§ WHAT TO WORK ON
Transcribe each of the records below without changing any character, line break or spacing.
▬▬▬
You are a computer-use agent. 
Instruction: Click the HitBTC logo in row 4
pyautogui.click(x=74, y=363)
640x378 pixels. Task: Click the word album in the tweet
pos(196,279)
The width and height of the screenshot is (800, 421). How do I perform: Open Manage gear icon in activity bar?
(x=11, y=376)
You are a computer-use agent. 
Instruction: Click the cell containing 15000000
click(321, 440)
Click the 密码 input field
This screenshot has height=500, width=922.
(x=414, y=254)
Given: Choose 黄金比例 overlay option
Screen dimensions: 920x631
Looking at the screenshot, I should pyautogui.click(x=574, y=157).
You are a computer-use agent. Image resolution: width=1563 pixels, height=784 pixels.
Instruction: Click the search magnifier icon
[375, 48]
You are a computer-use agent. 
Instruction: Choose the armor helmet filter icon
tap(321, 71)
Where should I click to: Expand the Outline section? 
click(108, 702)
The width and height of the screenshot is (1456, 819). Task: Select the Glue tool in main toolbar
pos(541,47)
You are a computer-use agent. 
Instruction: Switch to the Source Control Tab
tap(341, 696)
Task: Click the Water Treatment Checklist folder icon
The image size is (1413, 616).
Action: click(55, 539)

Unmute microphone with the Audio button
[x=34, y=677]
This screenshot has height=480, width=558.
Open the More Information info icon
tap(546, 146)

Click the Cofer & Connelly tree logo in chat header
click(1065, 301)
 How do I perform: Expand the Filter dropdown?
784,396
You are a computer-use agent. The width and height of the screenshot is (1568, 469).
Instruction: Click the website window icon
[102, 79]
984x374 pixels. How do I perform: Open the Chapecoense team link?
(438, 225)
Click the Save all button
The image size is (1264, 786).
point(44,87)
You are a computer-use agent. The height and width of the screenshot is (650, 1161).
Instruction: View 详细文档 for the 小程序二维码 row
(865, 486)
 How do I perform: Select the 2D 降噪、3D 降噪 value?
▬▬▬
§ ANSWER TO THE EXERCISE
You are a computer-use agent. 
Instruction: Click the HitBTC logo in row 4
pyautogui.click(x=74, y=363)
640x378 pixels. Task: Click the word album in the tweet
pos(196,279)
The width and height of the screenshot is (800, 421). How do I perform: Open Manage gear icon in activity bar?
(x=11, y=376)
You are a computer-use agent. 
Instruction: Click the cell containing 15000000
click(321, 440)
Click the 密码 input field
This screenshot has height=500, width=922.
(x=414, y=254)
Given: Choose 黄金比例 overlay option
Screen dimensions: 920x631
Looking at the screenshot, I should pyautogui.click(x=574, y=157).
You are a computer-use agent. Image resolution: width=1563 pixels, height=784 pixels.
Instruction: Click the search magnifier icon
[375, 48]
You are a computer-use agent. 
Instruction: Choose the armor helmet filter icon
tap(321, 71)
Where should I click to: Expand the Outline section? 
click(108, 702)
The width and height of the screenshot is (1456, 819). Task: Select the Glue tool in main toolbar
pos(541,47)
You are a computer-use agent. 
Instruction: Switch to the Source Control Tab
tap(341, 696)
Task: Click the Water Treatment Checklist folder icon
The image size is (1413, 616).
Action: click(55, 539)

Unmute microphone with the Audio button
[x=34, y=677]
This screenshot has height=480, width=558.
Open the More Information info icon
tap(546, 146)

Click the Cofer & Connelly tree logo in chat header
click(1065, 301)
 How do I perform: Expand the Filter dropdown?
784,396
You are a computer-use agent. The width and height of the screenshot is (1568, 469).
Instruction: Click the website window icon
[102, 79]
984x374 pixels. How do I perform: Open the Chapecoense team link?
(438, 225)
Click the Save all button
The image size is (1264, 786).
point(44,87)
You are a computer-use agent. The height and width of the screenshot is (650, 1161).
Instruction: View 详细文档 for the 小程序二维码 row
(865, 486)
 How do I perform: Select the 2D 降噪、3D 降噪 value?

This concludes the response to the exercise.